• **Exercise**: Retyping the records exactly is the whole task.

>>

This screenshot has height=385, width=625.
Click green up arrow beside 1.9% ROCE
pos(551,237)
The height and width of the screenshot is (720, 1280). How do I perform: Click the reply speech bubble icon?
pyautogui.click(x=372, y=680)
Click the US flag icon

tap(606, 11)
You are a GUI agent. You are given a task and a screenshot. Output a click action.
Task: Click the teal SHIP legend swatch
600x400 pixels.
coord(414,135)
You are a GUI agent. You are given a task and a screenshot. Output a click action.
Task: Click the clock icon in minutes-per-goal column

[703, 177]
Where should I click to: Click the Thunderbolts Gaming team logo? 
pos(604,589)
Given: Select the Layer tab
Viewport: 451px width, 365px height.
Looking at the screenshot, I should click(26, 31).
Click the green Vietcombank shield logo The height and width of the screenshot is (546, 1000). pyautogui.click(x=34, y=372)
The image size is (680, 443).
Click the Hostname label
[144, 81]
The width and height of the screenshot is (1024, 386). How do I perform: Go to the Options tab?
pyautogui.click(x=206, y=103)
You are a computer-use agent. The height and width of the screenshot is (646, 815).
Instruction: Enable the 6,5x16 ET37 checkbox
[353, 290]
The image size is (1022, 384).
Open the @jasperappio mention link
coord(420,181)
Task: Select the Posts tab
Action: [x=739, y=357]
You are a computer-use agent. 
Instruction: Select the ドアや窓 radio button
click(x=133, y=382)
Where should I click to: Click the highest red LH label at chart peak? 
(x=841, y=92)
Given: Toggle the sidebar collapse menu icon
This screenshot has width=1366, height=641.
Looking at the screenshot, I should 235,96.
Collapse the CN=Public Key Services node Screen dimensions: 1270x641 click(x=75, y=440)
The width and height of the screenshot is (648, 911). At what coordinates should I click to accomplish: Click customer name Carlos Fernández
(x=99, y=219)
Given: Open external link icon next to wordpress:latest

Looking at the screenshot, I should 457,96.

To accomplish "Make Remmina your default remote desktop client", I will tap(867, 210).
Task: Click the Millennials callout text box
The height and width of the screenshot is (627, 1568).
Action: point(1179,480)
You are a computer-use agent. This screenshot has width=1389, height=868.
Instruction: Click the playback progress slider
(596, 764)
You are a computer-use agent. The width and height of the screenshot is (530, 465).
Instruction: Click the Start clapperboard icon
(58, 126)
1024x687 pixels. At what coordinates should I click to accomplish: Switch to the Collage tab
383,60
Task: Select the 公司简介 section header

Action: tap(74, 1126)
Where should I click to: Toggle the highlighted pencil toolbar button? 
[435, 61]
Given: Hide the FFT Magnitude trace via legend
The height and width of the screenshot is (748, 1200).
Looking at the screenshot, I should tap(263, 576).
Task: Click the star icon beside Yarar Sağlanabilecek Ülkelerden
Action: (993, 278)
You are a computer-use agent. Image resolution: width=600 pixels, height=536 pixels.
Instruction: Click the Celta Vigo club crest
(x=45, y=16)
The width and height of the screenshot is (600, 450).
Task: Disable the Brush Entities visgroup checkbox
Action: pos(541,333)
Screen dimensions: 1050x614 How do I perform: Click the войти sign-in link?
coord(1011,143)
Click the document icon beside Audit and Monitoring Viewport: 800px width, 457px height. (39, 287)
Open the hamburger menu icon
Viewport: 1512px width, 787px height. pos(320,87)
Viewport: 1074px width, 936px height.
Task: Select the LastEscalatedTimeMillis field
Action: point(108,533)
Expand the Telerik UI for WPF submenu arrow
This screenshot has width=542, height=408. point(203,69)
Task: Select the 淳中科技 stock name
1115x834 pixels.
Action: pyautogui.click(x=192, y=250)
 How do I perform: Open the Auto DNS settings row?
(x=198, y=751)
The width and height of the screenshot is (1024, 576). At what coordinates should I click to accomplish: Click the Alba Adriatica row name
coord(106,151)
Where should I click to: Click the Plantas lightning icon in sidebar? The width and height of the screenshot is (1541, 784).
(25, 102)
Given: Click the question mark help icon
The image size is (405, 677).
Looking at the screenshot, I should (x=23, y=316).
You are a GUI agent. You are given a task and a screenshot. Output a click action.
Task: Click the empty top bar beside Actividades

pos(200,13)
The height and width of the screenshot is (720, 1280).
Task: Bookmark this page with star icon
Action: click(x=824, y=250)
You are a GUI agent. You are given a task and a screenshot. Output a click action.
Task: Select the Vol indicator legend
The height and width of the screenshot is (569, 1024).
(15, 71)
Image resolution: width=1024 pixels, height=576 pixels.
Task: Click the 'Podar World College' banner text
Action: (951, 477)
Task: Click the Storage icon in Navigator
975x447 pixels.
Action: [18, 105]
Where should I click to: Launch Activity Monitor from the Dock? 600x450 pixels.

<<

• **Finished task**:
This screenshot has height=385, width=625.
Click green up arrow beside 1.9% ROCE
pos(551,237)
The height and width of the screenshot is (720, 1280). How do I perform: Click the reply speech bubble icon?
pyautogui.click(x=372, y=680)
Click the US flag icon

tap(606, 11)
You are a GUI agent. You are given a task and a screenshot. Output a click action.
Task: Click the teal SHIP legend swatch
600x400 pixels.
coord(414,135)
You are a GUI agent. You are given a task and a screenshot. Output a click action.
Task: Click the clock icon in minutes-per-goal column

[703, 177]
Where should I click to: Click the Thunderbolts Gaming team logo? 
pos(604,589)
Given: Select the Layer tab
Viewport: 451px width, 365px height.
Looking at the screenshot, I should click(26, 31).
Click the green Vietcombank shield logo The height and width of the screenshot is (546, 1000). pyautogui.click(x=34, y=372)
The image size is (680, 443).
Click the Hostname label
[144, 81]
The width and height of the screenshot is (1024, 386). How do I perform: Go to the Options tab?
pyautogui.click(x=206, y=103)
You are a computer-use agent. The height and width of the screenshot is (646, 815).
Instruction: Enable the 6,5x16 ET37 checkbox
[353, 290]
The image size is (1022, 384).
Open the @jasperappio mention link
coord(420,181)
Task: Select the Posts tab
Action: [x=739, y=357]
You are a computer-use agent. 
Instruction: Select the ドアや窓 radio button
click(x=133, y=382)
Where should I click to: Click the highest red LH label at chart peak? 
(x=841, y=92)
Given: Toggle the sidebar collapse menu icon
This screenshot has width=1366, height=641.
Looking at the screenshot, I should 235,96.
Collapse the CN=Public Key Services node Screen dimensions: 1270x641 click(x=75, y=440)
The width and height of the screenshot is (648, 911). At what coordinates should I click to accomplish: Click customer name Carlos Fernández
(x=99, y=219)
Given: Open external link icon next to wordpress:latest

Looking at the screenshot, I should 457,96.

To accomplish "Make Remmina your default remote desktop client", I will tap(867, 210).
Task: Click the Millennials callout text box
The height and width of the screenshot is (627, 1568).
Action: point(1179,480)
You are a computer-use agent. This screenshot has width=1389, height=868.
Instruction: Click the playback progress slider
(596, 764)
You are a computer-use agent. The width and height of the screenshot is (530, 465).
Instruction: Click the Start clapperboard icon
(58, 126)
1024x687 pixels. At what coordinates should I click to accomplish: Switch to the Collage tab
383,60
Task: Select the 公司简介 section header

Action: tap(74, 1126)
Where should I click to: Toggle the highlighted pencil toolbar button? 
[435, 61]
Given: Hide the FFT Magnitude trace via legend
The height and width of the screenshot is (748, 1200).
Looking at the screenshot, I should tap(263, 576).
Task: Click the star icon beside Yarar Sağlanabilecek Ülkelerden
Action: (993, 278)
You are a computer-use agent. Image resolution: width=600 pixels, height=536 pixels.
Instruction: Click the Celta Vigo club crest
(x=45, y=16)
The width and height of the screenshot is (600, 450).
Task: Disable the Brush Entities visgroup checkbox
Action: pos(541,333)
Screen dimensions: 1050x614 How do I perform: Click the войти sign-in link?
coord(1011,143)
Click the document icon beside Audit and Monitoring Viewport: 800px width, 457px height. (39, 287)
Open the hamburger menu icon
Viewport: 1512px width, 787px height. pos(320,87)
Viewport: 1074px width, 936px height.
Task: Select the LastEscalatedTimeMillis field
Action: point(108,533)
Expand the Telerik UI for WPF submenu arrow
This screenshot has width=542, height=408. point(203,69)
Task: Select the 淳中科技 stock name
1115x834 pixels.
Action: pyautogui.click(x=192, y=250)
 How do I perform: Open the Auto DNS settings row?
(x=198, y=751)
The width and height of the screenshot is (1024, 576). At what coordinates should I click to accomplish: Click the Alba Adriatica row name
coord(106,151)
Where should I click to: Click the Plantas lightning icon in sidebar? The width and height of the screenshot is (1541, 784).
(25, 102)
Given: Click the question mark help icon
The image size is (405, 677).
Looking at the screenshot, I should (x=23, y=316).
You are a GUI agent. You are given a task and a screenshot. Output a click action.
Task: Click the empty top bar beside Actividades

pos(200,13)
The height and width of the screenshot is (720, 1280).
Task: Bookmark this page with star icon
Action: click(x=824, y=250)
You are a GUI agent. You are given a task and a screenshot. Output a click action.
Task: Select the Vol indicator legend
The height and width of the screenshot is (569, 1024).
(15, 71)
Image resolution: width=1024 pixels, height=576 pixels.
Task: Click the 'Podar World College' banner text
Action: (951, 477)
Task: Click the Storage icon in Navigator
975x447 pixels.
Action: [18, 105]
Where should I click to: Launch Activity Monitor from the Dock? 600x450 pixels.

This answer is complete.